One of America’s unique traits is its ability to accept newcomers so completely that it sees them as its own, even though their names, accents or histories abroad might clearly identify them as foreigners. Irving Berlin and Harry Houdini, who now seem so completely American, were born east of the Danube. Greta Garbo became an American movie star, as did Arnold Schwarzenegger, though both were clearly European. John Lennon, forever a Liverpudlian, was quite a fervent New Yorker. But Béla Bartók — despite arriving in the United States as one of Europe’s leading contemporary composers and writing some of his most important works here — never became one of our own. Could America have welcomed Bartók with more open arms, or were there other, extenuating circumstances that prevented us from adopting him wholeheartedly?
Certainly there was no question of quality. Bartók’s blend of late Romanticism, Debussy, Eastern European folk music and modernism ranked him among the great pioneers ofearly-twentieth-century music. His musical language — perhaps best exemplified in his Violin Sonata No. 1, with its highly chromatic yet tonal focus — provided a natural bridge between the dodecaphonic Second Viennese School (Schoenberg, Berg and Webern) and Stravinsky. The Bulgarian folk rhythms incorporated into his music, as in the Scherzo from his String Quartet No. 5, imbue his compositions with a propulsive drive missing from Romantic music. The violin and piano concertos he composed in Europe are brilliant showpieces that have become repertoire staples, and Mikrokosmos, written initially as a primer for his son Peter, is part of almost every young pianist’s education.
Certainly the doors of America were never closed to Bartók, even before his move to New York in 1940. The composer Edgard Varèse conducted Bartók’s Deux Images for Orchestra in 1919 with the New Symphony Orchestra, and the International Composers Guild arranged a performance of his String Quartet No. 2 in 1923. Bartók’s photograph appeared alongside those of Maurice Ravel, Sir Thomas Beecham and Vladimir Horowitz in Vanity Fair’s Hall of Fame in 1927. That same year, Bartók made his debut with the New York Philharmonic as soloist in a performance of his Rhapsody for Piano and Orchestra; he also submitted his String Quartet No. 3, perhaps his most formally and harmonically daring work, to the Music Fund Society of Philadelphia composition competition and won first prize, earning three thousand dollars. Touring had the potential to be quite lucrative for performing composers, and Bartók was able to command a sizable fee. A tour sponsored by the American piano manufacturer Baldwin in 1928-30 earned the composer seven thousand dollars (ninety thousand in 2011 dollars).

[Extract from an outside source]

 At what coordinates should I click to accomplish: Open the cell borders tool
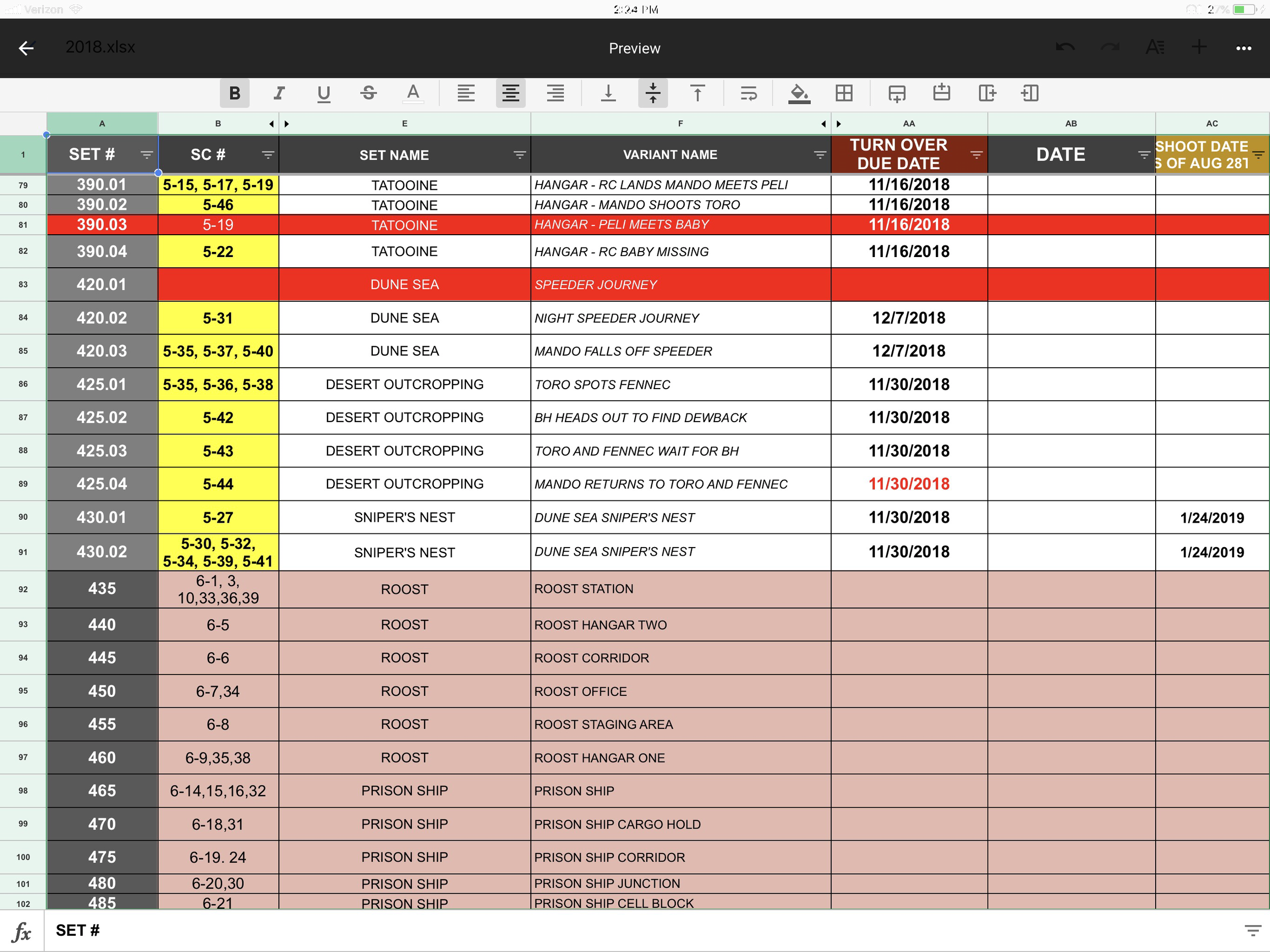coord(844,93)
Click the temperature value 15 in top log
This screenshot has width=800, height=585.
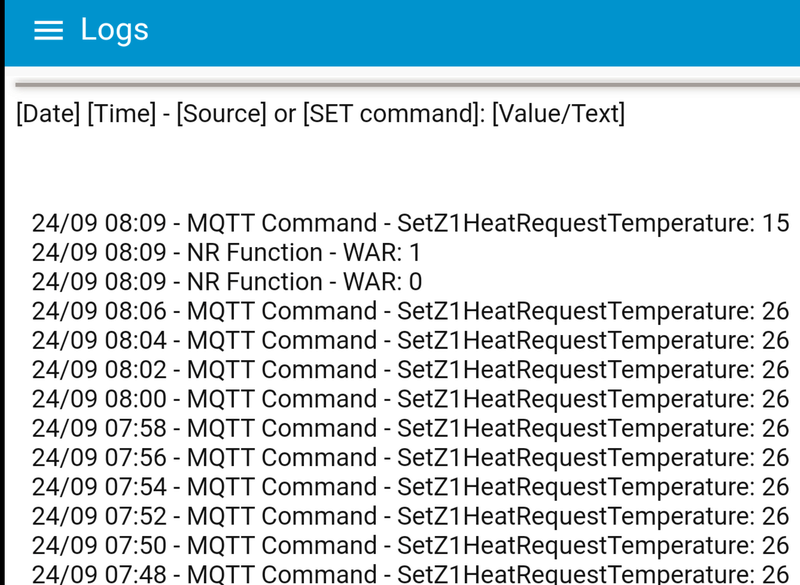[775, 223]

America’s generosity was not lacking towards Bartók, who received several important commissions prior to his arrival in the United States. A diverse range of patrons financially supported the creation of Bartók’s works, from the Library of Congress — which commissioned the String Quartet No. 5 — to jazz clarinetist Benny Goodman — who commissioned Contrasts, a chamber work for piano, violin and clarinet. A 1938 recording of Contrasts issued by Columbia Records features Bartók, Goodman and Bartók’s longtime recital partner, the Hungarian violinist Joseph Szigeti.
With all of these high-profile commissions and performances, had history not intervened, Bartók could have perhaps maintained a strong presence in America without leaving his native Hungary. But like so many other politically astute Europeans in the late 1930s, Bartók had to leave his homeland when the government became sympathetic to the Nazis. The fall of Hungary to German-speaking nations must have been extraordinarily painful for the composer, since he was part of a nationalistic generation that shunned the cultural influence of the Austro-Hungarian Empire, preferring to look toward the folk idioms and traditions of the region in search of their origins. We forget that Hungarian-born composers of previous generations, such as the great Franz Liszt [see page 53], did not speak Hungarian, since the educated classes of their day did not consider the Hungarian language worthy of their station; German, the language of Hungary’s Austrian imperialists, was Liszt’s mother tongue. Bartók’s ethnographic work, in which he collected folk songs through on-site recordings and adopted the dress of local peasants, was as much identity politics as it was scholarly research. And so when Bartók arrived in New York at the age of fifty-nine, he may have too closely identified with his Hungarian roots to take on any affectation of his new home. Even though Bartók could speak English very well, while in New York he continued to move in Hungarian circles, having a Hungarian doctor and a Hungarian lawyer.
He settled into life in New York as best he could, living in Forest Hills in Queens and the Riverdale section of the Bronx. Home life was not always happy. Bartók’s wife had a tougher time establishing herself, and this led to a short-term separation. The couple would later reconcile and move into an apartment on West 57th Street, just a few blocks away from Carnegie Hall, where Bartók and Szigeti had performed a few years earlier.